Directives =
[A] From the text on the Lab 10 instruction fetch path, copy verbatim the passage that begins at the words "Why a register" and ends after the words "to jump anywhere.".
[B] Continue the text on the Lab 10 instruction fetch path, picking up after its final sentence.

A note on the lab structure: instruction memory in the early Lab 10 circuit is a placeholder — you can manually poke values into the ROM and manually set the register-read inputs to verify the datapath before the decoders and control are fully wired. Lab 10 has you build two processors: one that extends the Lab 09 design with manual control, and one that adds the real instruction decoder, register decoder, and immediate decoder so small programs run automatically.
2. The Instruction Fetch Path: PC to ROM¶
The first decoding problem is purely about addressing. The PC is a 64-bit register, but the instruction ROM in this lab has only 8 address bits, holding 2^8 = 256 instructions. We need to convert the wide PC value into the narrow ROM address.
PC ROM
+------------+ 64 +-----+ 8 +--------------------+ 32
| 64-bit |---/----| ??? |---/----| 32-bit elements |---/--- IW
| Register | +-----+ | 8 address bits |
+------------+ (convert) | 2^8 = 256 entries |
byte addr word addr +--------------------+
The ROM is organized as an array of 32-bit words, indexed 0 .. 255:
The "???" box is the address-conversion logic. Its job is to take a 64-bit byte address and produce an 8-bit word address (or word index) for the ROM.
Why a register holds the PC, not a counter. The PC is a plain 64-bit register so that branch and jump instructions can load an arbitrary computed address into it. On a normal cycle it advances by 4 (one instruction), but it must also be able to jump anywhere.

Supplied information =
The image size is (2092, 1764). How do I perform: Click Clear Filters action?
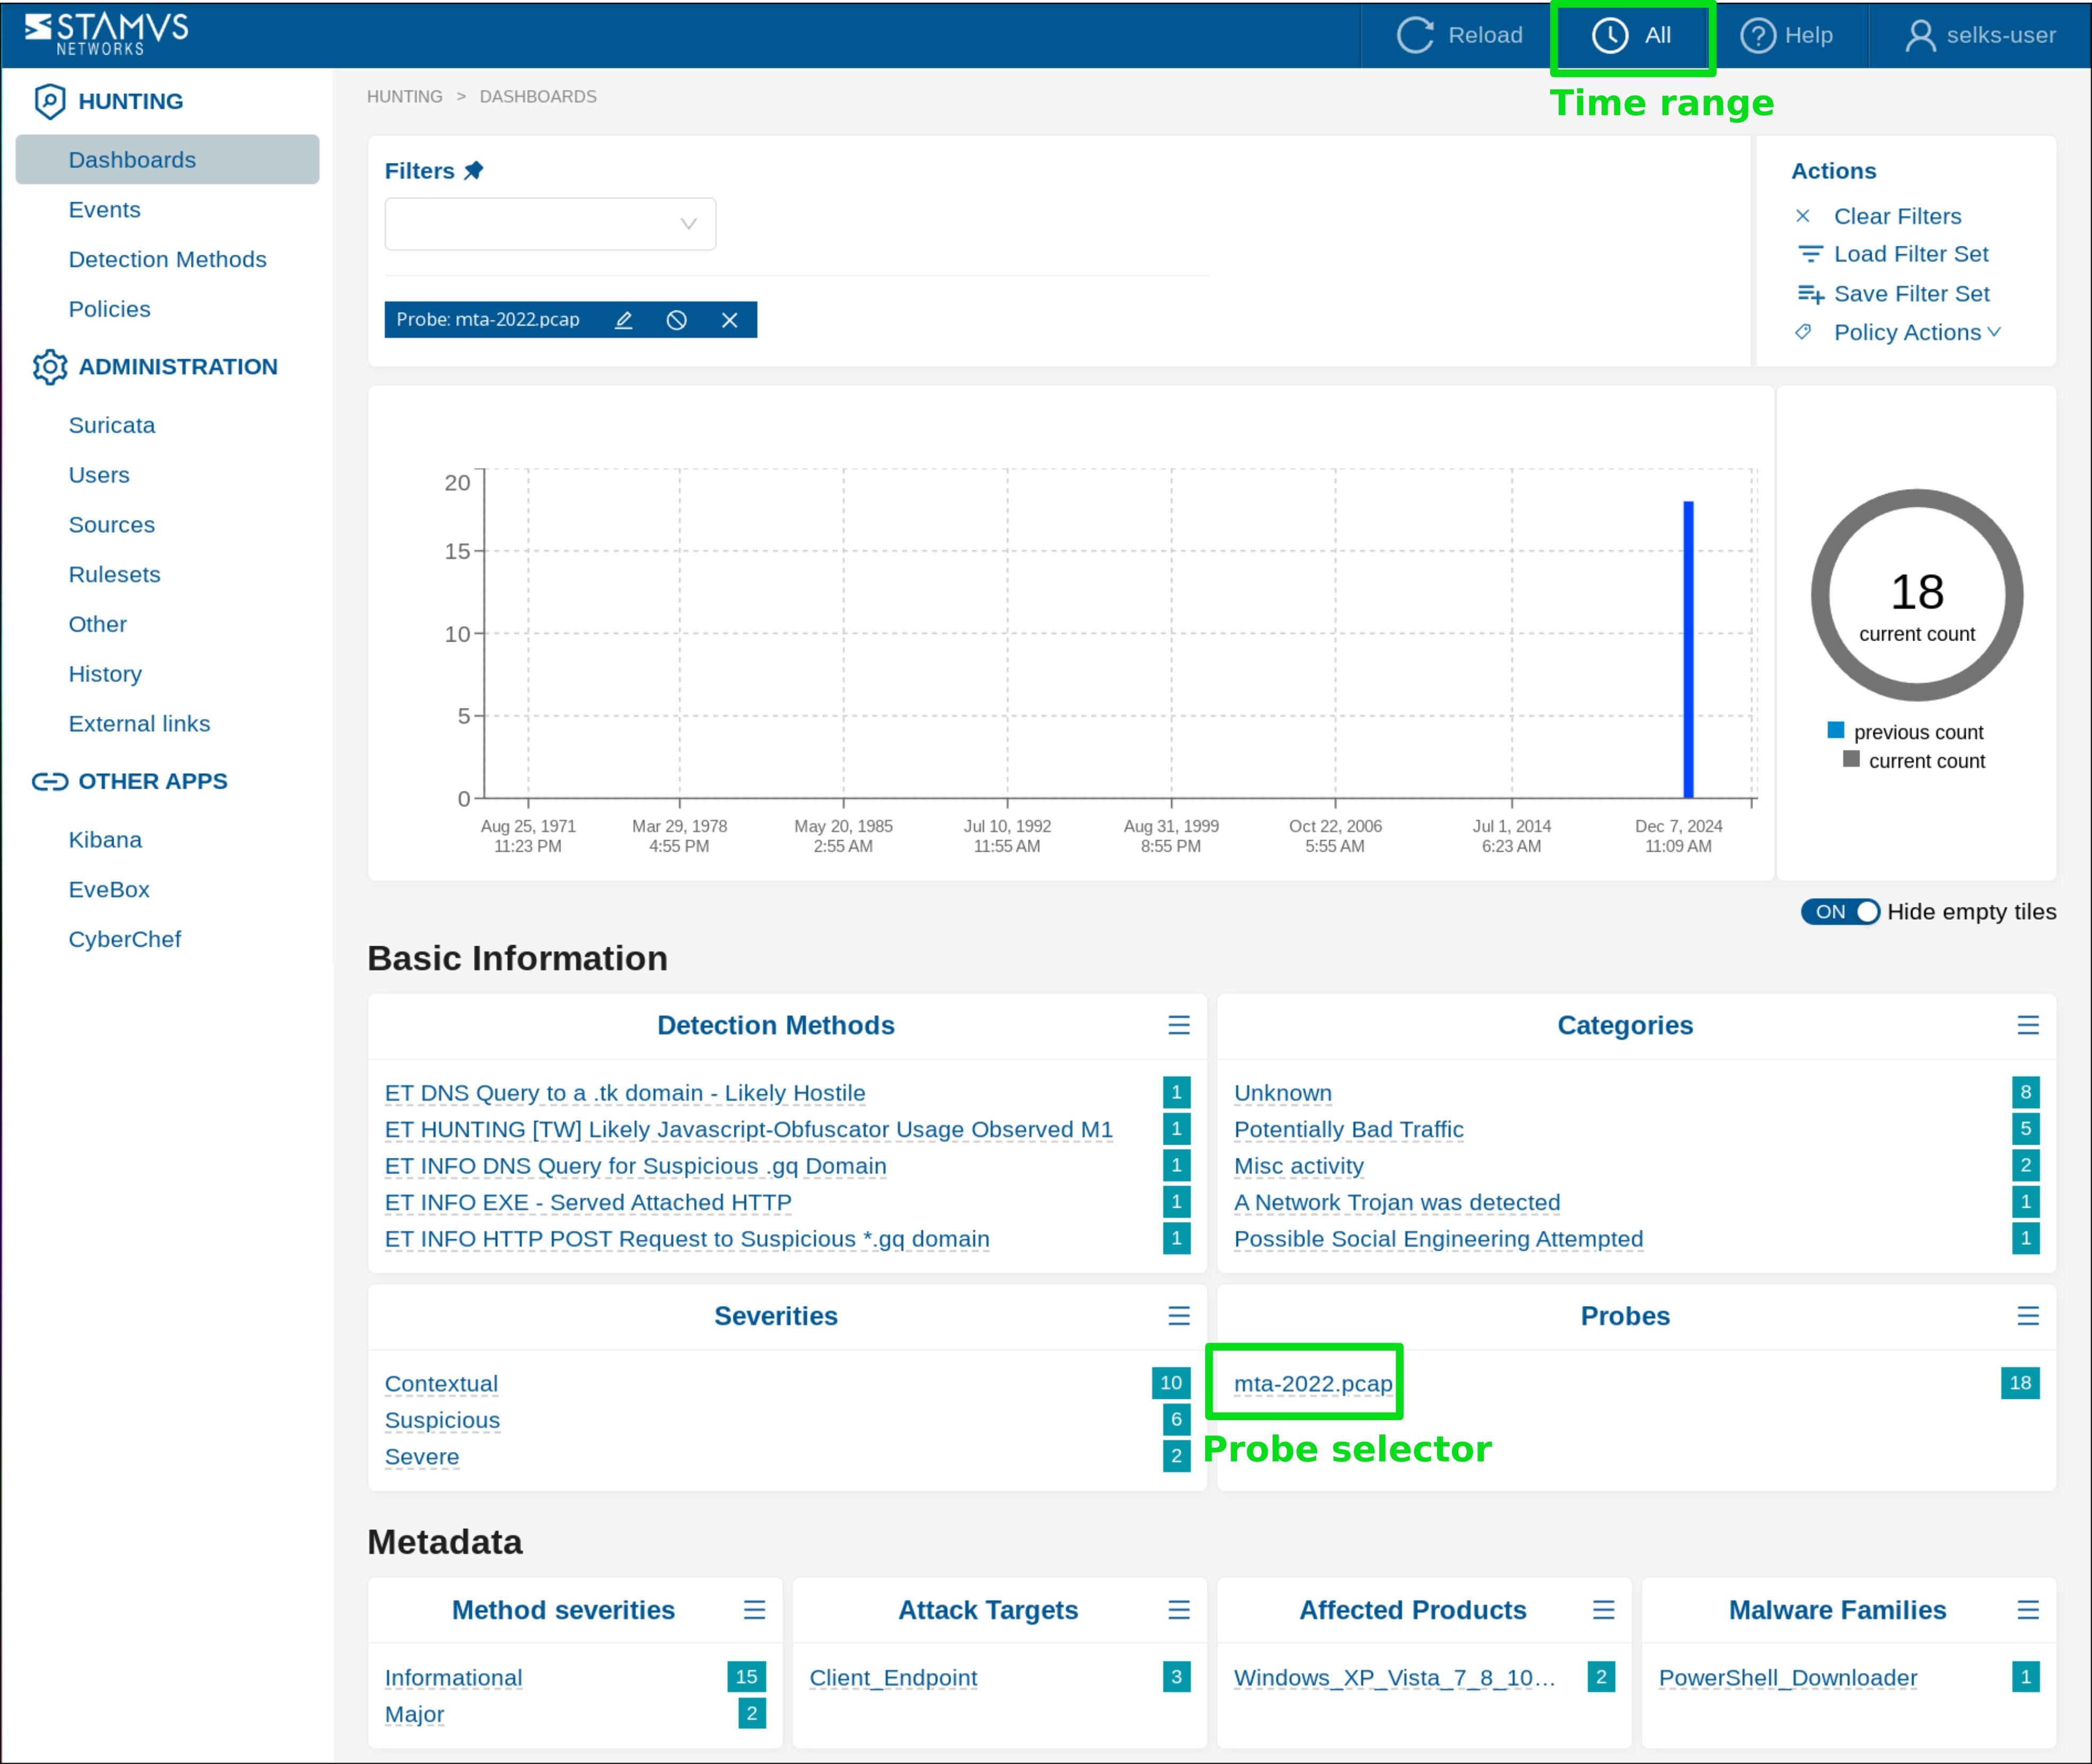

Task-by-task results =
[A]
Why a register holds the PC, not a counter. The PC is a plain 64-bit register so that branch and jump instructions can load an arbitrary computed address into it. On a normal cycle it advances by 4 (one instruction), but it must also be able to jump anywhere.

[B]
3. Byte Addresses vs. Word Addresses¶
This is the single most important idea on the fetch path, and it carries over directly from Project05. All addresses in registers are byte addresses — the smallest addressable unit of memory is one byte. But each RISC-V instruction is 4 bytes (32 bits), so consecutive instructions live at byte addresses 0, 4, 8, 12, … while consecutive ROM entries (words) are indexed 0, 1, 2, 3, ….
The relationship is simply division by 4 (equivalently, a right shift by 2):
The diagram below lines up byte addresses against word addresses. Four consecutive bytes form one word:
byte addr word addr
17 | |
16 | | --+
15 | | |
14 | | +-- word 3 (bytes 12,13,14,15)
13 | | |
12 | | --+
11 | | --+
10 | | |
9 | | +-- word 2 (bytes 8,9,10,11)
8 | | --+
7 | | --+
6 | | |
5 | | +-- word 1 (bytes 4,5,6,7)
4 | | --+
3 | | --+
2 | | |
1 | | +-- word 0 (bytes 0,1,2,3)
0 | | --+
So byte address 12 is word index 3 because 12 / 4 = 3, and byte address 8 is word index 2 because 8 / 4 = 2. The lower two bits of a byte address (the byte index within a word) are exactly what >> 2 throws away.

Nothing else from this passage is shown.